Courrier à  l'hebdomadaire La Vie

Lettre à l'hebdomadaire "La Vie", en réponse à un article qui met en cause la neutralité du CICNS et insinue que nous serions à l'origine du tract distribué à Paris par un "comité de soutien à Mme Hidalgo"

Novembre 2005

À M. Max Armanet, Directeur de la rédaction de l'hebdomadaire La Vie, 163, bd Malesherbes 75859 Paris Cedex 17

Monsieur,

Nous répondons à l'article "Opération intox capitale" de votre numéro 3136.

Vous mentionnez le CICNS (Centre d'Information et de Conseil des Nouvelles Spiritualités) qui a reproduit la carte des sectes demandée par la Mairie de Paris ainsi que le tract de soutien à Mme Hidalgo, qui s'avère être un faux.

Votre texte peut laisser penser que nous regrouperions des membres de la Scientologie et d'autres mouvements controversés.

Vous savez, tout comme nous, l'effet que peut avoir aujourd'hui l'évocation de la scientologie dans l'opinion publique française. C'est pourquoi nous avons précisé sur notre site que nous n'étions pas affilié à la Scientologie, ni à aucun autre mouvement du reste.

Notre regard est donc sans calcul.

Ce regard nouveau présenté par le CICNS englobe toutes les minorités spirituelles quelles qu'elles soient, notre objectif étant de mettre en lumière les discriminations dont elles sont l'objet et dont ni les médias ni les pouvoirs publics ne rendent compte. Nous ne faisons finalement que rappeler les textes de notre constitution et de la loi de 1905 : la liberté de croyance en fait partie et doit s'appliquer aux minorités spirituelles, même si elles ne sont pas des cultes.

Un climat de tolérance ne signifie pas que nous nions l'existence de délits au sein des nouveaux mouvements religieux, comme dans tout groupe humain. Ces délits peuvent et doivent être sanctionnés par la justice, sans qu'il soit nécessaire de définir une législation spécifique à l'encontre de ces mouvements (exemple de la loi About-Picard).

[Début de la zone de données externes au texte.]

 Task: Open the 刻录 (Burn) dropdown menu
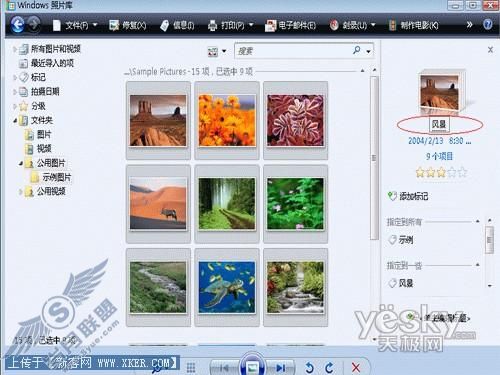tap(353, 25)
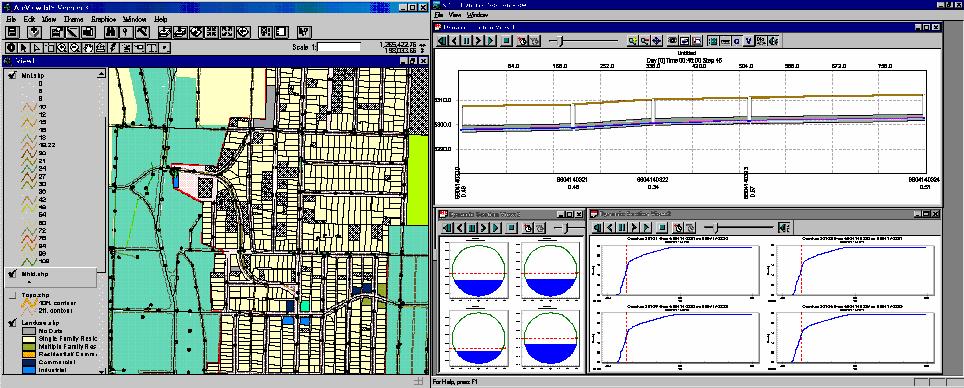The image size is (964, 388).
Task: Pause the profile animation
Action: [x=467, y=41]
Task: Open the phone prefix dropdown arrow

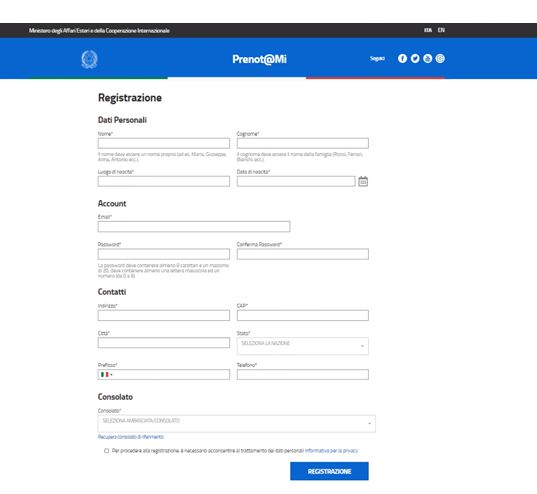Action: pyautogui.click(x=111, y=375)
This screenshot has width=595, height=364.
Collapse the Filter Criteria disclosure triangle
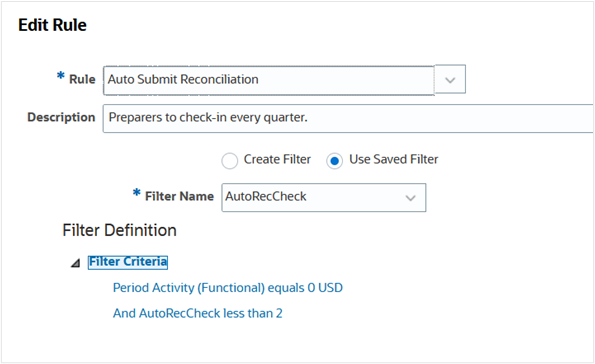click(x=76, y=263)
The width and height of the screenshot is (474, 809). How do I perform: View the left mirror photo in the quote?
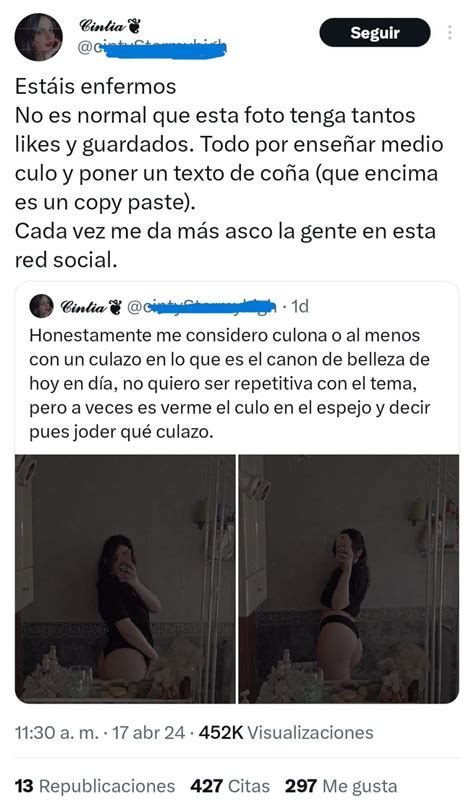tap(125, 579)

Nous pensons que la justice ne peut s'appliquer de façon efficace et équitable que dans un contexte exempt de discrimination.

Force est de constater que le phénomène des nouvelles spiritualités est déformé par certains de nos responsables politiques et un grand nombre de médias. Nous suggérons quelques points à votre réflexion :

- Le mot "secte" véhicule un amalgame entre spiritualité et criminalité, puisque sous ce mot sont désignés un ensemble de mouvements qui ont été ainsi catalogués sans analyse contradictoire dans le rapport de 1996. Ce rapport "embarrassant" pour les autorités vis-à-vis des organismes de défense des droits de l'homme tend à être remplacé par une liste officieuse de 600 à 800 mouvements (par pudeur, on ne parle plus de sectes) que détient l'ADFI. Lorsqu'une prétendue secte est touchée par un fait avéré ou non, l'ensemble des "sectes" est touché. Mme Hidalgo, dans un de vos articles, parle de "la grande nébuleuse des mouvements sectaires, qui pratiquent la manipulation mentale". Cette grande nébuleuse est bien pratique puisqu'elle permet de mettre tout le monde dans le même sac impunément et d'alimenter la peur de nos concitoyens. La peur bien gérée se transforme assurément en tactique politique.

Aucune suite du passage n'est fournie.